The HLA has simplified the research of three new Nobel Laureates and countless other astronomers, and it has also contributed to something you might have on your smartphone right now: Google Sky Map. During Gaffney’s time at the Space Telescope Science Institute, he and his fellow scientists approached Google and asked if the tech giant had considered turning the view of Google Earth outward, toward space. His team, along with other groups working to collect and organize astronomical data, contributed their findings from the HLA so Google could build an accurate, responsive, and interactive view of our galaxy and beyond.
“You may think that it’s a really hard thing to put together a Google Earth — and it is — but it didn’t start as just Google Earth. It’s a complex set of simple questions that go into building these things, and how you really harness the power of data is by asking a lot of little questions that you can answer, and assembling that into a grand-scale answer,” says Gaffney.
Data Must Provide Insights
To be useful, data must be stored and organized. To be valuable, data must provide insights. Whether it’s studying deep space supernovae or analyzing consumer-buying habits, the right data enable us to make better decisions.
But the data-driven world is changing rapidly. In 1993, 100 terabytes of data were transferred over the Internet. In 2013, 200 terabytes of data were transferred across the Internet … per second. The volume, velocity, and variety of data are increasing exponentially, and this can make it very challenging to sift through and find relevant correlations that produce usable results, especially for those managers not accustomed to working with large, dynamic data sets.
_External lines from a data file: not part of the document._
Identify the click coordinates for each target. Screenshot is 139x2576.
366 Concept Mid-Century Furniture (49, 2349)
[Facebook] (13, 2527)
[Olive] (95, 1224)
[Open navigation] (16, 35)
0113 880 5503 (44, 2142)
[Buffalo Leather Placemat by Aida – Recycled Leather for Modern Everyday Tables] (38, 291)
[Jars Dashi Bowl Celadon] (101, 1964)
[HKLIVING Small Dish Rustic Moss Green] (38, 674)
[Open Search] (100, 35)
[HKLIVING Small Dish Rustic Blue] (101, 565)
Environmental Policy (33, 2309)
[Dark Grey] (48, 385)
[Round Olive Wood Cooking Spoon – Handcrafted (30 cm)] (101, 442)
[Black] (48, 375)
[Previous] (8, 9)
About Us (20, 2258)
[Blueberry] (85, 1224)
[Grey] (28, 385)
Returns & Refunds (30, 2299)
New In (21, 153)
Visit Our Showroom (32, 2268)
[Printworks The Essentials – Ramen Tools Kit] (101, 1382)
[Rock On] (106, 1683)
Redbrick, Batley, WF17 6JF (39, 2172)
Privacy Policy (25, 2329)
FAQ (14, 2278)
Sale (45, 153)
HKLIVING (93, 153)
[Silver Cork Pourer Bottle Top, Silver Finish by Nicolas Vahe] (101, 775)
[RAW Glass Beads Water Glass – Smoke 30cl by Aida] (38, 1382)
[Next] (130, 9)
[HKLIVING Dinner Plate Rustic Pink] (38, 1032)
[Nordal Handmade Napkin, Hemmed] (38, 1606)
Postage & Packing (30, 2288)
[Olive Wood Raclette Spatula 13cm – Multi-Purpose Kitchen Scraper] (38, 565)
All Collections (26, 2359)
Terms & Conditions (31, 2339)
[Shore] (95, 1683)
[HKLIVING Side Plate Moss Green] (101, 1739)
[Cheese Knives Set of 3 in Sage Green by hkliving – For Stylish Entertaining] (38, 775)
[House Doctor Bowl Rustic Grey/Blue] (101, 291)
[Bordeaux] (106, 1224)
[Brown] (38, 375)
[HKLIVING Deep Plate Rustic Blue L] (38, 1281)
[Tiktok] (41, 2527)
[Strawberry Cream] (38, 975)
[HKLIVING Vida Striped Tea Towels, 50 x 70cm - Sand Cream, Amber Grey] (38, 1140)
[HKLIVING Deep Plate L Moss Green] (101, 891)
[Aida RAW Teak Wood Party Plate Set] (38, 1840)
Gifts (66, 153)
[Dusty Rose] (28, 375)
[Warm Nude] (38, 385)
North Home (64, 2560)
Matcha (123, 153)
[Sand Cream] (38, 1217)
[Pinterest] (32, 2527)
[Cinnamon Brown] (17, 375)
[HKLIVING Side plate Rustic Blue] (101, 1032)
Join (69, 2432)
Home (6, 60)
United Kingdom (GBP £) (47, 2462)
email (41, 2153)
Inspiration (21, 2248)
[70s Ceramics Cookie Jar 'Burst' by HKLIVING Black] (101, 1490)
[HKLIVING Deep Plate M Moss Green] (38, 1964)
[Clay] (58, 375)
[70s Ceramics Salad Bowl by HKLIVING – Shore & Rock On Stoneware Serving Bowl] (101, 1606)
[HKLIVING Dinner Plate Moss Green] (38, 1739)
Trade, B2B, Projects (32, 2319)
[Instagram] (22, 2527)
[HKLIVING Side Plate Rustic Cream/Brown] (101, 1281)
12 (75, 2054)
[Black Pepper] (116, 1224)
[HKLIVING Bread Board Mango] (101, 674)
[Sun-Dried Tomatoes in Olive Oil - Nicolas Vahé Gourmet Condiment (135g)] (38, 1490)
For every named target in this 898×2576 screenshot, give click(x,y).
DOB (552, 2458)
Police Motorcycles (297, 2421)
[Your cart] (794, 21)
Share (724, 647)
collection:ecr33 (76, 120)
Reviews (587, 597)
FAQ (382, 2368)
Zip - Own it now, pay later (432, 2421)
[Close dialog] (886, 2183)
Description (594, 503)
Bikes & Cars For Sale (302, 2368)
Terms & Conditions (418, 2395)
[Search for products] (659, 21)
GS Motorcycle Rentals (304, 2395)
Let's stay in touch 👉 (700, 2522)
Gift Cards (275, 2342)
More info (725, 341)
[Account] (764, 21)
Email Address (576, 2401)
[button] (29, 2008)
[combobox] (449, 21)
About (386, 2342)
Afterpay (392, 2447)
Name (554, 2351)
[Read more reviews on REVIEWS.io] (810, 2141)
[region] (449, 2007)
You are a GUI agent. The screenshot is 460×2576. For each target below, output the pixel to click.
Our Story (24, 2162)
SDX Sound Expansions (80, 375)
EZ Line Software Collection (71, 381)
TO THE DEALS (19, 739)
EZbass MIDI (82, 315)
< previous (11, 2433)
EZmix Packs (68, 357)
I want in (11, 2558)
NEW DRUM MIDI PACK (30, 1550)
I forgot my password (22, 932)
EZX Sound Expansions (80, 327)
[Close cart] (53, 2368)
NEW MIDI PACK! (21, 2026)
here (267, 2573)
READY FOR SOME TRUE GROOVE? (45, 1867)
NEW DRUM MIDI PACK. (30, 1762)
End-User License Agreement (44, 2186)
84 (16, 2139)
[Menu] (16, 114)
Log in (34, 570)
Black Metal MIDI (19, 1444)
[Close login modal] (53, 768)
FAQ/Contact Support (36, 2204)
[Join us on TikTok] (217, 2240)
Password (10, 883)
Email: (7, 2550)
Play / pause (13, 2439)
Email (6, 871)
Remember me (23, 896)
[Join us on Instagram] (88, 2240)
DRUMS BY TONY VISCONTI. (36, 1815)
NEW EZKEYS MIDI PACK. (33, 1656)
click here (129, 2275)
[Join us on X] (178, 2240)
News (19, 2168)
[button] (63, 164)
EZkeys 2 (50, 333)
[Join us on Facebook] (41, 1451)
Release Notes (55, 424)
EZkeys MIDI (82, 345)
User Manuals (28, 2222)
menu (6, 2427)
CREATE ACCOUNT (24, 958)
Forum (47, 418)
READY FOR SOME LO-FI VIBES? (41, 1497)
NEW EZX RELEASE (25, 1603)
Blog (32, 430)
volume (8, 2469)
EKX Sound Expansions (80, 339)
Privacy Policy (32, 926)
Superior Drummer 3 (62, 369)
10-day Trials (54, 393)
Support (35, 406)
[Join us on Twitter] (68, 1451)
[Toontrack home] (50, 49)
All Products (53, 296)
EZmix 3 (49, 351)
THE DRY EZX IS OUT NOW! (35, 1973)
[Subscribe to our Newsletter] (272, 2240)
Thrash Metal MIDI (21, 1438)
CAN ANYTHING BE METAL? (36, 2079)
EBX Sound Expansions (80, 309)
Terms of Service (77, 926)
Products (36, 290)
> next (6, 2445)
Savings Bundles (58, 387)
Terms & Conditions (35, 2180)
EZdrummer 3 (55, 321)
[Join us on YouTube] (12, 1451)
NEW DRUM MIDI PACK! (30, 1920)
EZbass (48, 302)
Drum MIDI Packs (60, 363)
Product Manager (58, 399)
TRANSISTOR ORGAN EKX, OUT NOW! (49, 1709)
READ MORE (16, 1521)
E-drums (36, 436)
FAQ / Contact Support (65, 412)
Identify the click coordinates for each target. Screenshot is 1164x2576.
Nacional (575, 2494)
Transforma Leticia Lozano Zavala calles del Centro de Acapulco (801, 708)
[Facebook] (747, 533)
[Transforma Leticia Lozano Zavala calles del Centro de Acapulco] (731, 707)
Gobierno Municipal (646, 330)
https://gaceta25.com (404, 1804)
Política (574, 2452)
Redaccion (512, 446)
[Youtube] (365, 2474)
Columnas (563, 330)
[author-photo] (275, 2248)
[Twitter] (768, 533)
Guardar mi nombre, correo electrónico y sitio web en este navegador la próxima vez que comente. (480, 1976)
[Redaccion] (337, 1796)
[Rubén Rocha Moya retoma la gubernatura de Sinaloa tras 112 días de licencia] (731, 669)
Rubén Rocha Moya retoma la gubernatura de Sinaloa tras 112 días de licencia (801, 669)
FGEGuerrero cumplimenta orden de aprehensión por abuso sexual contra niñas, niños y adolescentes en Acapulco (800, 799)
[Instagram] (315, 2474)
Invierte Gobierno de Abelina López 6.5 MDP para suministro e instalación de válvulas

But learning to do so, argues Hasler, is essential. Big data can mean big value — hundreds of billions of dollars, in fact. Geotracking and geofencing technologies, which rely on big data, has the potential to be worth $600 billion annually to the global economy. That’s the kind of decision-making power data can bring to corporations, but it also requires professionals who can do the work.
The McKinsey Global Institute reports “that there will be a shortage of talent necessary for organizations to take advantage of big data” in the years ahead. How much of a shortage? By 2018, U.S. organizations will need more than 1.5 million managers and analysts who can turn data into decisions.
Hasler encourages business leaders to ask themselves the following questions before jumping blindly into the numbers:
- What data do I already have?
- What other data do I need?
- How can I get that data?
- What skills and tools do I need?
- How do I protect and store my data and protect my customers’ privacy?
After all, he says, it’s not the data itself that is crucial for success — it’s knowing how and why to apply it.
“Analytics do not begin with data,” he said. “They begin with problems and opportunities.”